> **Your task**
Change "Instruction" to "Command" throughout the records below, and write out all their lines again with nothing else altered.

Item coordinate data:
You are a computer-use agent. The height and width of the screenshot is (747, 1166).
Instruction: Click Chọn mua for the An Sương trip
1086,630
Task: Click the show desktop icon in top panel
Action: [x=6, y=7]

> **Final result**
You are a computer-use agent. The height and width of the screenshot is (747, 1166).
Command: Click Chọn mua for the An Sương trip
1086,630
Task: Click the show desktop icon in top panel
Action: [x=6, y=7]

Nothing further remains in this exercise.